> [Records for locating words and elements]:

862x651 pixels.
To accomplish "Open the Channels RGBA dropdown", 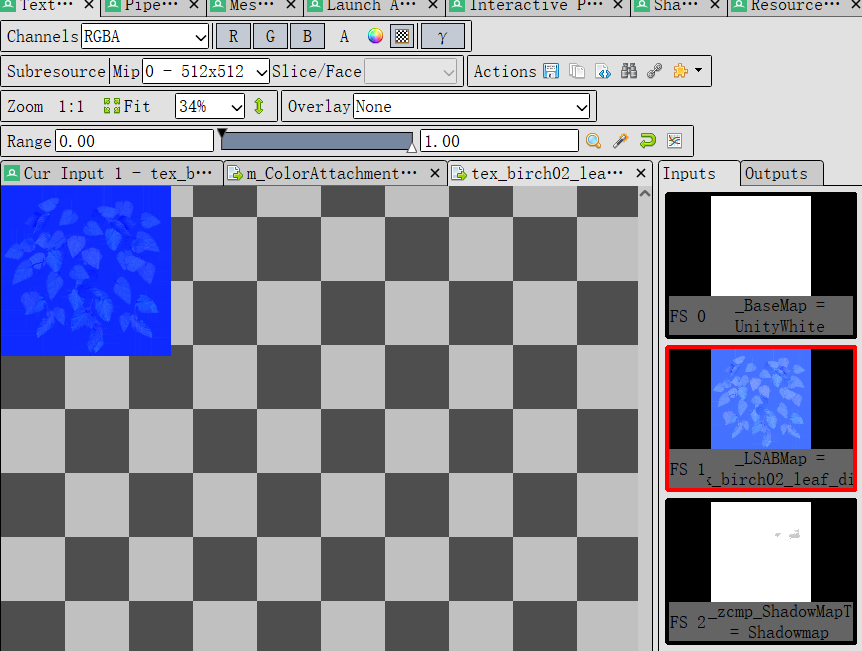I will [144, 37].
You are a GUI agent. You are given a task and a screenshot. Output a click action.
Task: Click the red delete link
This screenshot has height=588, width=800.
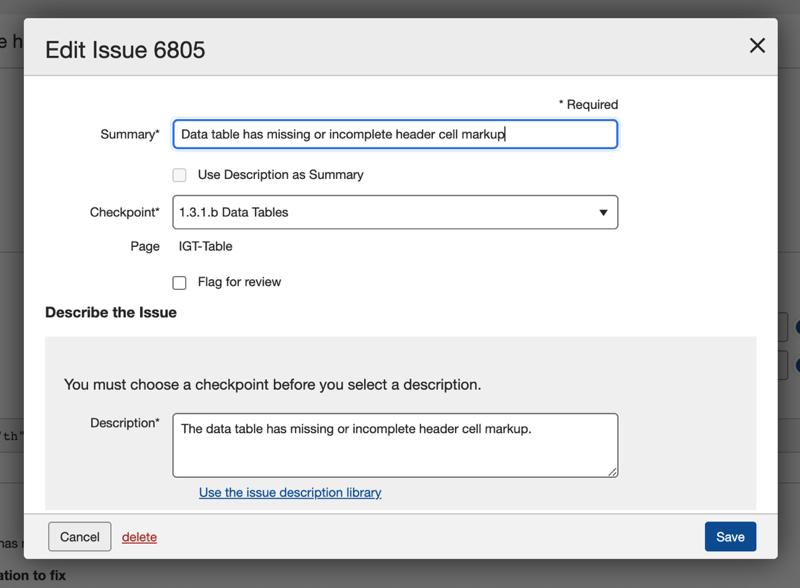pyautogui.click(x=139, y=537)
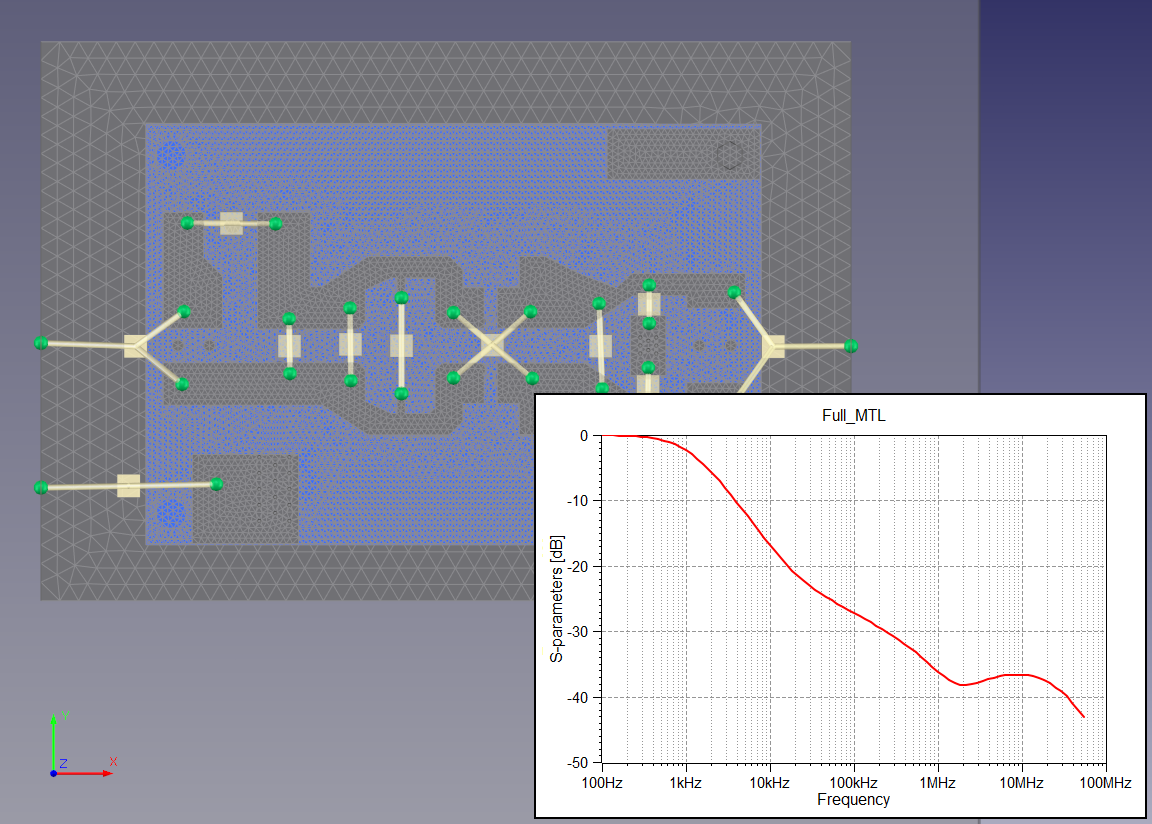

> [What you are asked to do]: Pull out every line of the records above that contains the string "screenshot", and list those lines in their original order.

> [Final result]:
You are a GUI agent. You are given a task and a screenshot. Output a click action.
This screenshot has height=588, width=800.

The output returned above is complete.